Records for finding displayed items:
+===+

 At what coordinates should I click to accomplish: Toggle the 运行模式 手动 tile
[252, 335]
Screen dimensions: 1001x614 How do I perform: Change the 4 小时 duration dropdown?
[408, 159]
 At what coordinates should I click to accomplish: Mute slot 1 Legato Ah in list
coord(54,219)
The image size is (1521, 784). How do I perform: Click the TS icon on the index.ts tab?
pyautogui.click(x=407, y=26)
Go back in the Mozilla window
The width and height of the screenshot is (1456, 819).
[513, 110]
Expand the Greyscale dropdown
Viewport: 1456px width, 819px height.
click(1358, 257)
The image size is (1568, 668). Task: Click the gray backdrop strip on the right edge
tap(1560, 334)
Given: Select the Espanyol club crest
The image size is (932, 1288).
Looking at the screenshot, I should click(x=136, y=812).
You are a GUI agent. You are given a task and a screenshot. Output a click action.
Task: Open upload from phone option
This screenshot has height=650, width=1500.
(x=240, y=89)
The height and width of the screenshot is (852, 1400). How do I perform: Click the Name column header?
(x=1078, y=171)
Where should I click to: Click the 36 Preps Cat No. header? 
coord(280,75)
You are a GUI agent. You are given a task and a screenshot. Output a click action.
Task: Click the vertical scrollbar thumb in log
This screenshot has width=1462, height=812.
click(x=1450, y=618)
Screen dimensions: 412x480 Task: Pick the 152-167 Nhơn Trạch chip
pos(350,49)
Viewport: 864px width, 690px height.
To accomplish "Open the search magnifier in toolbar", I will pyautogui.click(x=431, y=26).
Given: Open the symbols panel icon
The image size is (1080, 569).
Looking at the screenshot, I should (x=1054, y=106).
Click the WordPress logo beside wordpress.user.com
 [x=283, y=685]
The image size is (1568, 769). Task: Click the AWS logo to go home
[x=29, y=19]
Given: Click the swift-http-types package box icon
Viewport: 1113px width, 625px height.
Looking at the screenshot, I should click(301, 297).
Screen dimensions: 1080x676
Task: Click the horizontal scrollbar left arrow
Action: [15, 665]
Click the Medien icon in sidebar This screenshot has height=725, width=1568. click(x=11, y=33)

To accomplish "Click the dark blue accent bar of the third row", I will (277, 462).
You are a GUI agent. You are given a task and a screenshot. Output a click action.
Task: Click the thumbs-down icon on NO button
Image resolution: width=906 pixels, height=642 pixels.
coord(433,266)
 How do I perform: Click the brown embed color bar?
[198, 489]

+===+

PROBLEM STATEMENT: Turn the records into a numbered list, one line per item, and drop any blank lines.

FINISHED ANSWER:
1.  At what coordinates should I click to accomplish: Toggle the 运行模式 手动 tile
2. [252, 335]
3. Screen dimensions: 1001x614 How do I perform: Change the 4 小时 duration dropdown?
4. [408, 159]
5.  At what coordinates should I click to accomplish: Mute slot 1 Legato Ah in list
6. coord(54,219)
7. The image size is (1521, 784). How do I perform: Click the TS icon on the index.ts tab?
8. pyautogui.click(x=407, y=26)
9. Go back in the Mozilla window
10. The width and height of the screenshot is (1456, 819).
11. [513, 110]
12. Expand the Greyscale dropdown
13. Viewport: 1456px width, 819px height.
14. click(1358, 257)
15. The image size is (1568, 668). Task: Click the gray backdrop strip on the right edge
16. tap(1560, 334)
17. Given: Select the Espanyol club crest
18. The image size is (932, 1288).
19. Looking at the screenshot, I should click(x=136, y=812).
20. You are a GUI agent. You are given a task and a screenshot. Output a click action.
21. Task: Open upload from phone option
22. This screenshot has height=650, width=1500.
23. (x=240, y=89)
24. The height and width of the screenshot is (852, 1400). How do I perform: Click the Name column header?
25. (x=1078, y=171)
26. Where should I click to: Click the 36 Preps Cat No. header? 
27. coord(280,75)
28. You are a GUI agent. You are given a task and a screenshot. Output a click action.
29. Task: Click the vertical scrollbar thumb in log
30. This screenshot has width=1462, height=812.
31. click(x=1450, y=618)
32. Screen dimensions: 412x480 Task: Pick the 152-167 Nhơn Trạch chip
33. pos(350,49)
34. Viewport: 864px width, 690px height.
35. To accomplish "Open the search magnifier in toolbar", I will pyautogui.click(x=431, y=26).
36. Given: Open the symbols panel icon
37. The image size is (1080, 569).
38. Looking at the screenshot, I should (x=1054, y=106).
39. Click the WordPress logo beside wordpress.user.com
40.  [x=283, y=685]
41. The image size is (1568, 769). Task: Click the AWS logo to go home
42. [x=29, y=19]
43. Given: Click the swift-http-types package box icon
44. Viewport: 1113px width, 625px height.
45. Looking at the screenshot, I should click(301, 297).
46. Screen dimensions: 1080x676
47. Task: Click the horizontal scrollbar left arrow
48. Action: [15, 665]
49. Click the Medien icon in sidebar This screenshot has height=725, width=1568. click(x=11, y=33)
50. To accomplish "Click the dark blue accent bar of the third row", I will (277, 462).
51. You are a GUI agent. You are given a task and a screenshot. Output a click action.
52. Task: Click the thumbs-down icon on NO button
53. Image resolution: width=906 pixels, height=642 pixels.
54. coord(433,266)
55.  How do I perform: Click the brown embed color bar?
56. [198, 489]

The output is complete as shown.